- [Brano del documento]
◆ ◆ ◆ ◆ ◆ ◆ ◆

Infine, sarebbe necessario anche il coinvolgimento di agenzie
extra-europee, considerando come alcune operazioni di polizia negli
ultimi anni abbiano visto tra i soggetti coinvolti aspiranti terroristi
extra-europei (per esempio dalla Cecenia o dal Daghestan), e non solo
cittadini propriamente europei.
In definitiva, per le regole e le logiche che governano il complicato
mondo dell’intelligence, un organismo di coordinamento automatico ed
istituzionalizzato tra le agenzie europee veramente efficace è
sostanzialmente fuori dal novero delle possibilità, e lo sarà ancora per
molto tempo, quantomeno fino ad una ipotetica e futuribile Europa
federale. Allo stato attuale e nel breve-medio periodo, è auspicabile il
rafforzamento di meccanismi ci scambio di informazioni, senza tuttavia
che il prodotto di tale collaborazione inter-agenzie possa dirsi
quantitativamente e qualitativamente soddisfacente, considerando come le
informazioni utili non sono necessariamente e soltanto quelle in
possesso delle sole agenzie governative europee, ma anche di quelle
extra-continentali (mediorientali-mediterranee, russe, statunitensi,
etc…) e di quelle non statuali.

◆ ◆ ◆ ◆ ◆ ◆ ◆

- [Materiale]
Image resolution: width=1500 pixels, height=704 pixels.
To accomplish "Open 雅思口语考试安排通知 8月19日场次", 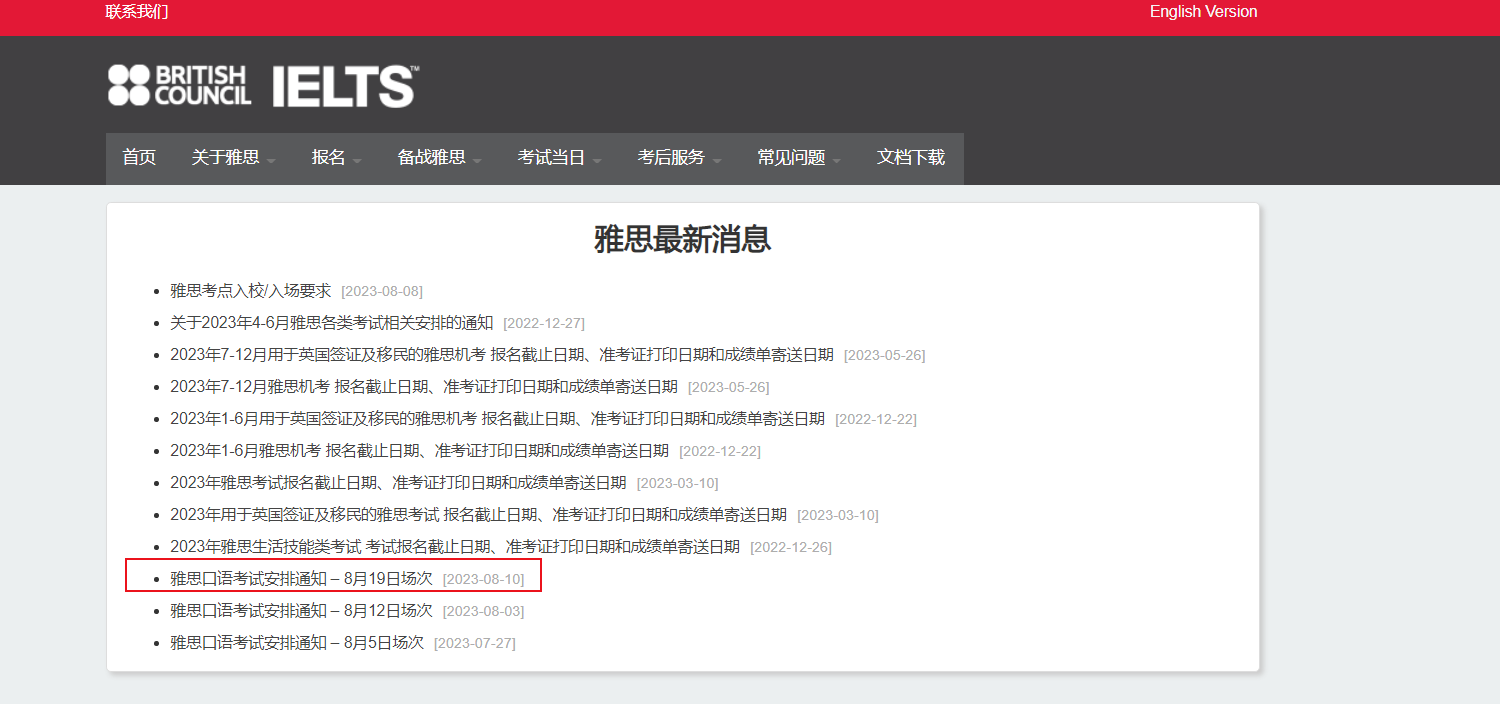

◆ ◆ ◆ ◆ ◆ ◆ ◆

- [Obiettivi]
(a) Riscrivi sotto forma di elenco il paragrafo del brano sull'intelligence europea che comincia con «In definitiva, per le regole», conservandone i fatti principali.
(b) Riprendi il brano sull'intelligence europea dal punto in cui si interrompe e proseguilo.

- [Risposte ai compiti]
(a)
- Per le regole e le logiche dell'intelligence, un organismo di coordinamento automatico e istituzionalizzato tra le agenzie europee che sia davvero efficace è sostanzialmente impossibile.
- Lo resterà ancora a lungo, almeno fino a un'ipotetica e futuribile Europa federale.
- Allo stato attuale e nel breve-medio periodo è auspicabile rafforzare i meccanismi di scambio di informazioni.
- Anche così il prodotto della collaborazione tra agenzie non potrà dirsi soddisfacente né per quantità né per qualità.
- Le informazioni utili non sono in possesso soltanto delle agenzie governative europee, ma anche di quelle extra-continentali (mediorientali-mediterranee, russe, statunitensi) e di quelle non statuali.

(b)
Non potendo attendere una salvezza dal jihad che l’UE non è
istituzionalmente in grado di garantire (almeno nel breve-medio
periodo), è necessario che i governi del continente, in aggiunta agli
auspicabili (ma non sufficienti) sforzi di collaborazione bi- e
multilaterale, ridisegnino il quadro delle priorità nazionali nel campo
della sicurezza domestica, dotando gli apparati preposti di risorse e
strumenti di analisi e previsione adeguati, e prendendo coscienza della
improcrastinabilità di coraggiose scelte politiche in grado di
disinnescare le dinamiche socio-culturali (id est, anche intraprendendo
misure ai vari livelli di governo volte alla de-radicalizzazione
religioso-culturale) che hanno alimentato la parabola evolutiva del
radicalismo di matrice islamica in Occidente. E, non ultimo, mettendo da
parte il consolidato atteggiamento (di governi e UE) di “ambiguità” nei
confronti di attori -politici e non- che dall’esterno hanno alimentato
il brodo culturale (e riempito le casse) delle casematte del jihadismo
in Europa.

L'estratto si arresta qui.